# Module Information

Module Identifier
MA33110
Module Title
LINEAR PROGRAMMING
2012/2013
Co-ordinator
Semester
Semester 2
Pre-Requisite
Other Staff

#### Course Delivery

Delivery Type Delivery length / details
Lecture 19 Hours. (19 x 1 hour lectures)
Seminars / Tutorials 3 Hours. (3 x 1 hour example classes)

#### Assessment

Assessment Type Assessment length / details Proportion
Semester Exam 2 Hours   (written examination)  100%
Supplementary Assessment 2 Hours   (written examination)  100%

### Learning Outcomes

On completion of this module, a student should be able to:
1. describe the scope of linear programming;
2. formulate real situations as linear programming problems;
3. solve such problems by the Simplex Method;
4. apply appropriate modifications to the basic technique.
5. interpret the results of computer generated linear programming solutions.

### General description

The basic problem of Linear Programming is to maximise or minimise a linear function of several variables, subject to constraints expressed as linear inequalities or equations. The theory of Linear Programming is now well established to the extent that the technique often appears as an option in widely available business computer packages such as spreadsheets. This module provides a balance between the theory and applications of the subject and considers the interpretation of problem solutions.

### Aims

To introduce an important and widely used application of Mathematics in the real world.

### Syllabus

1. INTRODUCTION TO LINEAR PROGRAMMING: Problem formulation and the breadth of application.

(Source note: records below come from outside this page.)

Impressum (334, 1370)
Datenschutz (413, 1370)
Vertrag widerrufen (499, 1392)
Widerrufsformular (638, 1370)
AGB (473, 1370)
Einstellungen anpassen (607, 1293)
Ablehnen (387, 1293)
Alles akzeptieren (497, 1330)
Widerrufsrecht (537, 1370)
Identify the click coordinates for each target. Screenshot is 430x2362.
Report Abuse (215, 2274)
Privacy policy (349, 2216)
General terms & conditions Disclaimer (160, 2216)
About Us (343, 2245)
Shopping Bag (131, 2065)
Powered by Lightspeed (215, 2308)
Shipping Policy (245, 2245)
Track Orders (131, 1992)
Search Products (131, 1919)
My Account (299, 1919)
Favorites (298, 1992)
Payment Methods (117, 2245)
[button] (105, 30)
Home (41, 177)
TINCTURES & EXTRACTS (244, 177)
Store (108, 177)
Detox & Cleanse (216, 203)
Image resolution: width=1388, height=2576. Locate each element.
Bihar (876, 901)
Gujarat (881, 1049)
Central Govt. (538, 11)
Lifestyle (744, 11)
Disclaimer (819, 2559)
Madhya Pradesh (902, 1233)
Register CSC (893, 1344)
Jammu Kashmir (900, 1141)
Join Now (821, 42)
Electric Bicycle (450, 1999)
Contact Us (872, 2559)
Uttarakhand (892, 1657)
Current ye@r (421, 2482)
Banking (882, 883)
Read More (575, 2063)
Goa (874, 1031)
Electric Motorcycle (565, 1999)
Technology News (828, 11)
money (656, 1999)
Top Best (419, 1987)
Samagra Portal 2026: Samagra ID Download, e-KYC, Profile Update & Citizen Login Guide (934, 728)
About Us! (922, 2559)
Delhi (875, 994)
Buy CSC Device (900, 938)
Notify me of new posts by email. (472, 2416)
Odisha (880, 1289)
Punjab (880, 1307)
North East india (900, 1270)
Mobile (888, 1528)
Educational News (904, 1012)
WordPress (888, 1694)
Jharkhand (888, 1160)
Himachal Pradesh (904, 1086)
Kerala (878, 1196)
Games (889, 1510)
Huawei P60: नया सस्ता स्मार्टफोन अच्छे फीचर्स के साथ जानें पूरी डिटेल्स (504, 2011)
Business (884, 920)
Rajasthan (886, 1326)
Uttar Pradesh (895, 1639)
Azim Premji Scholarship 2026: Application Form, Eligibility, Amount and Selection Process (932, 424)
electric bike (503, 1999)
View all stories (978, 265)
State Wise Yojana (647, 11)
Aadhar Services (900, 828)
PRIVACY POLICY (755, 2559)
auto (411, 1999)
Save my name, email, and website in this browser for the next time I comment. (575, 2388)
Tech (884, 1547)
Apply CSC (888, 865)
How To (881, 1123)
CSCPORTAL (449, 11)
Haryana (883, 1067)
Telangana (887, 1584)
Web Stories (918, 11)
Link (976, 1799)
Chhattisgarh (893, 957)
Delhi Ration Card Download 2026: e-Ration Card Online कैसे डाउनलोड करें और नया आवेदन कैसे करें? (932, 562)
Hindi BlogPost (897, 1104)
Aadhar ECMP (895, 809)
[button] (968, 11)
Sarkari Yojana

Basic definitions, including convexity, extreme points, feasible solutions, basic solutions, basic and non-basic variables, basic feasible solutions.
2. THE SIMPLEX METHOD: Overall idea; geometrical and algebraic characterisation. Fundamental Theorem of Linear Programming. Artificial variables; big-M method, two-phase method, Dual Simplex method. Unsigned variables. What can go wrong.
3. SENSITIVITY ANALYSIS: Interpreting the simplex tableau, including economic interpretations where relevant. Dual prices. Marginal change and return.
4. DUALITY: The dual problem and its motivation. Fundamental Theorem of Duality. Relationships between solutions to the primal and dual problems. Complementary slackness. Interpretations of the Dual problem.
5. SPECIAL TOPICS: A selection of topics from: Zero-sum games, Integer programming, Assignment problems, Transportation problems.